# Assignment
Each line of the material below must be transcribed exactly.
-- Provided data follows --
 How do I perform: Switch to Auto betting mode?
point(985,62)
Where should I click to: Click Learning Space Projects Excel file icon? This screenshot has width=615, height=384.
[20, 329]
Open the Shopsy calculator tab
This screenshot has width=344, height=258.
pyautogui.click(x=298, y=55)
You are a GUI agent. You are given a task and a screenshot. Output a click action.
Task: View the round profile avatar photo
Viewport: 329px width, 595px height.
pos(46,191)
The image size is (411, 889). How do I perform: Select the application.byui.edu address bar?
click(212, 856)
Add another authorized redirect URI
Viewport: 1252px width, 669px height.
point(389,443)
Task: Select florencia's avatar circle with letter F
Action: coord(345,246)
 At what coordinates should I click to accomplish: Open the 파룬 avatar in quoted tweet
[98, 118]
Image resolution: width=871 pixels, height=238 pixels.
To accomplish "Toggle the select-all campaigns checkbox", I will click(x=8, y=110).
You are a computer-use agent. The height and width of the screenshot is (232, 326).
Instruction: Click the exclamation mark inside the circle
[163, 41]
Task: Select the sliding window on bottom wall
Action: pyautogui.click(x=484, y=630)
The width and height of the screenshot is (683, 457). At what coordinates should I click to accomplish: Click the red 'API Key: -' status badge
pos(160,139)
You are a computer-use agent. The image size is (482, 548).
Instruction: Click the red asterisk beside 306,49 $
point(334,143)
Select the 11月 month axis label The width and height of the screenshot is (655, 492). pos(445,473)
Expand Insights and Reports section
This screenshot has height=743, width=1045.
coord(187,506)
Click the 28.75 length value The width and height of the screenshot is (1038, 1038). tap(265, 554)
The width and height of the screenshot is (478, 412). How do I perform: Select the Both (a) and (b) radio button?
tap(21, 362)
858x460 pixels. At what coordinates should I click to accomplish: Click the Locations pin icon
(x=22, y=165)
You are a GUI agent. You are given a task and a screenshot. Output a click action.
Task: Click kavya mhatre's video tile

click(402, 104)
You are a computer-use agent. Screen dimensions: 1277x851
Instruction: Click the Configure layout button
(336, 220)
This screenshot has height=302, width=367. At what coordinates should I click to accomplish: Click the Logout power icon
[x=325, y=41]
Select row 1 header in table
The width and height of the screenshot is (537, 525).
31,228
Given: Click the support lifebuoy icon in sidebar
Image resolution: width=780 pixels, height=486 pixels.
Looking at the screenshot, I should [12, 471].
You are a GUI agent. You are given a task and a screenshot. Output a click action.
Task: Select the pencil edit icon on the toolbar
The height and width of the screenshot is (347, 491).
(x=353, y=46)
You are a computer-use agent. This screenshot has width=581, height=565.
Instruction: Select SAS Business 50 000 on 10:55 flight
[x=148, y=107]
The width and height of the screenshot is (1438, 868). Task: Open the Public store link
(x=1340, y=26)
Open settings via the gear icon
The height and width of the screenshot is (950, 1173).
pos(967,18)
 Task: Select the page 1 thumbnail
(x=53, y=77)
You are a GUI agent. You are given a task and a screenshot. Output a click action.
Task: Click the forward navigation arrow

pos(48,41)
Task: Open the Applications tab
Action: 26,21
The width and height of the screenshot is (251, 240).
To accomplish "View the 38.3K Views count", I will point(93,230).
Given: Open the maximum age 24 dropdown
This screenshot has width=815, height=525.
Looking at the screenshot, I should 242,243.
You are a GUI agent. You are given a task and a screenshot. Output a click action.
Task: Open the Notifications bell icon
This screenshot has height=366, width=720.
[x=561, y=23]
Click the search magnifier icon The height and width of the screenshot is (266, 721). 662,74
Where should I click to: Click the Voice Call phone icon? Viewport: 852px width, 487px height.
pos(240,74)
-- Provided data concluded --
# Solution for this task
 How do I perform: Switch to Auto betting mode?
point(985,62)
Where should I click to: Click Learning Space Projects Excel file icon? This screenshot has width=615, height=384.
[20, 329]
Open the Shopsy calculator tab
This screenshot has width=344, height=258.
pyautogui.click(x=298, y=55)
You are a GUI agent. You are given a task and a screenshot. Output a click action.
Task: View the round profile avatar photo
Viewport: 329px width, 595px height.
pos(46,191)
The image size is (411, 889). How do I perform: Select the application.byui.edu address bar?
click(212, 856)
Add another authorized redirect URI
Viewport: 1252px width, 669px height.
point(389,443)
Task: Select florencia's avatar circle with letter F
Action: coord(345,246)
 At what coordinates should I click to accomplish: Open the 파룬 avatar in quoted tweet
[98, 118]
Image resolution: width=871 pixels, height=238 pixels.
To accomplish "Toggle the select-all campaigns checkbox", I will click(x=8, y=110).
You are a computer-use agent. The height and width of the screenshot is (232, 326).
Instruction: Click the exclamation mark inside the circle
[163, 41]
Task: Select the sliding window on bottom wall
Action: pyautogui.click(x=484, y=630)
The width and height of the screenshot is (683, 457). At what coordinates should I click to accomplish: Click the red 'API Key: -' status badge
pos(160,139)
You are a computer-use agent. The image size is (482, 548).
Instruction: Click the red asterisk beside 306,49 $
point(334,143)
Select the 11月 month axis label The width and height of the screenshot is (655, 492). pos(445,473)
Expand Insights and Reports section
This screenshot has height=743, width=1045.
coord(187,506)
Click the 28.75 length value The width and height of the screenshot is (1038, 1038). tap(265, 554)
The width and height of the screenshot is (478, 412). How do I perform: Select the Both (a) and (b) radio button?
tap(21, 362)
858x460 pixels. At what coordinates should I click to accomplish: Click the Locations pin icon
(x=22, y=165)
You are a GUI agent. You are given a task and a screenshot. Output a click action.
Task: Click kavya mhatre's video tile

click(402, 104)
You are a computer-use agent. Screen dimensions: 1277x851
Instruction: Click the Configure layout button
(336, 220)
This screenshot has height=302, width=367. At what coordinates should I click to accomplish: Click the Logout power icon
[x=325, y=41]
Select row 1 header in table
The width and height of the screenshot is (537, 525).
31,228
Given: Click the support lifebuoy icon in sidebar
Image resolution: width=780 pixels, height=486 pixels.
Looking at the screenshot, I should [12, 471].
You are a GUI agent. You are given a task and a screenshot. Output a click action.
Task: Select the pencil edit icon on the toolbar
The height and width of the screenshot is (347, 491).
(x=353, y=46)
You are a computer-use agent. This screenshot has width=581, height=565.
Instruction: Select SAS Business 50 000 on 10:55 flight
[x=148, y=107]
The width and height of the screenshot is (1438, 868). Task: Open the Public store link
(x=1340, y=26)
Open settings via the gear icon
The height and width of the screenshot is (950, 1173).
pos(967,18)
 Task: Select the page 1 thumbnail
(x=53, y=77)
You are a GUI agent. You are given a task and a screenshot. Output a click action.
Task: Click the forward navigation arrow

pos(48,41)
Task: Open the Applications tab
Action: 26,21
The width and height of the screenshot is (251, 240).
To accomplish "View the 38.3K Views count", I will point(93,230).
Given: Open the maximum age 24 dropdown
This screenshot has width=815, height=525.
Looking at the screenshot, I should 242,243.
You are a GUI agent. You are given a task and a screenshot. Output a click action.
Task: Open the Notifications bell icon
This screenshot has height=366, width=720.
[x=561, y=23]
Click the search magnifier icon The height and width of the screenshot is (266, 721). 662,74
Where should I click to: Click the Voice Call phone icon? Viewport: 852px width, 487px height.
pos(240,74)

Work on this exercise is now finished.